Герберт раскрыл двери машины.
- Садись, Вера.
Она снова посмотрела на Сару и улыбнулась. ? Сара неожиданно увидела отблеск знакомой беззаботной улыбки Джонни, но одновременно подумала, что такой жуткой улыбки, как эта Верина, еще никогда в жизни не видела.
- Господь бог наложил знак свой на моего Джонни, - сказала Вера, - и это наполняет меня радостью.
- Спокойной ночи, миссис Смит, - произнесла Сара, едва шевеля онемевшими губами.
- Спокойной ночи, Сара, - сказал Герберт.
Он сел в машину и запустил мотор. Фургончик рванул с места и помчался через стоянку к Стэйт-стрит, и Сара спохватилась, что забыла спросить, где они остановились. А потом подумала, что, наверное, они и сами еще не знают.
Она направилась было к своей машине, но вдруг остановилась и изумленно посмотрела на реку Пенобскот, которая протекала за больницей.
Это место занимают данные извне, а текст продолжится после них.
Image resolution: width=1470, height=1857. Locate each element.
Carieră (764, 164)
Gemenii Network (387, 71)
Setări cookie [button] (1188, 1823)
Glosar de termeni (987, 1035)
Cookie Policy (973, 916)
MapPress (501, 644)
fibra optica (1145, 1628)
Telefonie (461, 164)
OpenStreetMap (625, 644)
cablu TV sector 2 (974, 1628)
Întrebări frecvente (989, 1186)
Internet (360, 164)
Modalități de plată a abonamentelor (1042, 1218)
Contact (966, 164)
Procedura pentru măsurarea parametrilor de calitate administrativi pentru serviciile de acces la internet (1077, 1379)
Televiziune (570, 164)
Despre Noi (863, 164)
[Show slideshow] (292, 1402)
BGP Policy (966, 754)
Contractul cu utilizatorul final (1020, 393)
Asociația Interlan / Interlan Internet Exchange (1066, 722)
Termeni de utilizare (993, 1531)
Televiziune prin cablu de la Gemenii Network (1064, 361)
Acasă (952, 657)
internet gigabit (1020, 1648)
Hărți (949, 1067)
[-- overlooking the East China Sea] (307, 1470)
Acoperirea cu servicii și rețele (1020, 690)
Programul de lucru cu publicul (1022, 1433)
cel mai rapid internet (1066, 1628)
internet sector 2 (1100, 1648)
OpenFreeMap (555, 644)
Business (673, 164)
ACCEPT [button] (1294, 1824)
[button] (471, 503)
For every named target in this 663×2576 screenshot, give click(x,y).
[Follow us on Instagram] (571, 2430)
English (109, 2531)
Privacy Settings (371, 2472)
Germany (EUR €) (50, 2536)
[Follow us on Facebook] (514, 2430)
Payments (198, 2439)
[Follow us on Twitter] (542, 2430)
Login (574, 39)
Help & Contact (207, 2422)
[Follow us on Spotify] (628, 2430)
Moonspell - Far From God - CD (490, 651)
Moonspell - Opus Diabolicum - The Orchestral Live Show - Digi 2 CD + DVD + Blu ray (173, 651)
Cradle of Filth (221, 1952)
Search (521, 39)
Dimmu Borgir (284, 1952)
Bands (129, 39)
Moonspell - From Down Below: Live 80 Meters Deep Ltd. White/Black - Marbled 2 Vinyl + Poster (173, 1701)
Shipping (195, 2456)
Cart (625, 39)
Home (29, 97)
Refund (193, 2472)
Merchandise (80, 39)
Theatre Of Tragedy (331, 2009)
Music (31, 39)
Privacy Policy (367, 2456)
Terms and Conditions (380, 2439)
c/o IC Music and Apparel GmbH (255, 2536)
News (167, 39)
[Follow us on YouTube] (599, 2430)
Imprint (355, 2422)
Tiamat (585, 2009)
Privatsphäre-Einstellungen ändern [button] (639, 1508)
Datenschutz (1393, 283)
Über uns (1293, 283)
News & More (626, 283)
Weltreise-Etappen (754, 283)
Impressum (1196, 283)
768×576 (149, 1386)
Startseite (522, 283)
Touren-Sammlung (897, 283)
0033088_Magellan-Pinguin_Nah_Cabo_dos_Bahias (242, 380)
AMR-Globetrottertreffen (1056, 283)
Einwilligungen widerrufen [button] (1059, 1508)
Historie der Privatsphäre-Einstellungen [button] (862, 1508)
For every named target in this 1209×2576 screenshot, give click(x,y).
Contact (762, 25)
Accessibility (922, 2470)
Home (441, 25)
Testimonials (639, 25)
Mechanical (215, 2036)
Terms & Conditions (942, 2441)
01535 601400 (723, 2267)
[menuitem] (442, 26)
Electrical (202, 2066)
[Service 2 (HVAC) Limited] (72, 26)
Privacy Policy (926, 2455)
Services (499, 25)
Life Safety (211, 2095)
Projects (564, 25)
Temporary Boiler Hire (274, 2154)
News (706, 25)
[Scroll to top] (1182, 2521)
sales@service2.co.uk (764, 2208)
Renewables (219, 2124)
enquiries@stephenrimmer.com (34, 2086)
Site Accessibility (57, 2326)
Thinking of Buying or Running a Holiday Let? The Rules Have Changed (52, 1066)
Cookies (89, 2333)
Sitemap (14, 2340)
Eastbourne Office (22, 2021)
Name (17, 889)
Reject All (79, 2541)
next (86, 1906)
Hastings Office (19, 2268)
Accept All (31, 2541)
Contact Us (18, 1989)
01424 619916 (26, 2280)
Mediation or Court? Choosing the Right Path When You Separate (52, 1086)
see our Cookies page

Вода походила на темный шелк, а посередине искрилось отражение луны. Стоя в одиночестве на просторной площадке, Сара подняла глаза к небу и посмотрела на настоящую луну.
Господь бог наложил знак на моего Джонни, и это наполняет меня радостью.
Луна висела над головой, как блестящее карнавальное украшение, как небесное Колесо Удачи, на котором все комбинации - в пользу заведения, не говоря уже о «своих» номерах - ноль и два ноля. Свои номерочки, свои номерочки, все денежки сюда, гей-гей, налетай!
Вокруг ее ног шуршали гонимые ветром опалые листья. Сара подошла к своей машине и села за руль. Ее внезапно охватило вполне определенное предчувствие, что она потеряет Джонни. Ей стало страшно и одиноко на душе, и она задрожала. Потом она включила мотор и поехала домой.
6
Всю следующую неделю непрерывным потоком приходили открытки с сочувствием и добрыми пожеланиями от учеников Кливс-Милзкой школы - позже Герберт сказал Саре, что на имя Джонни прислали более трехсот таких открыток. Почти в каждой из них была сделанная от руки осторожная приписка: мол, надеемся, что Джонни скоро выздоровеет. На все эти послания отвечала Вера - несколькими словами благодарности и цитатами из Библии.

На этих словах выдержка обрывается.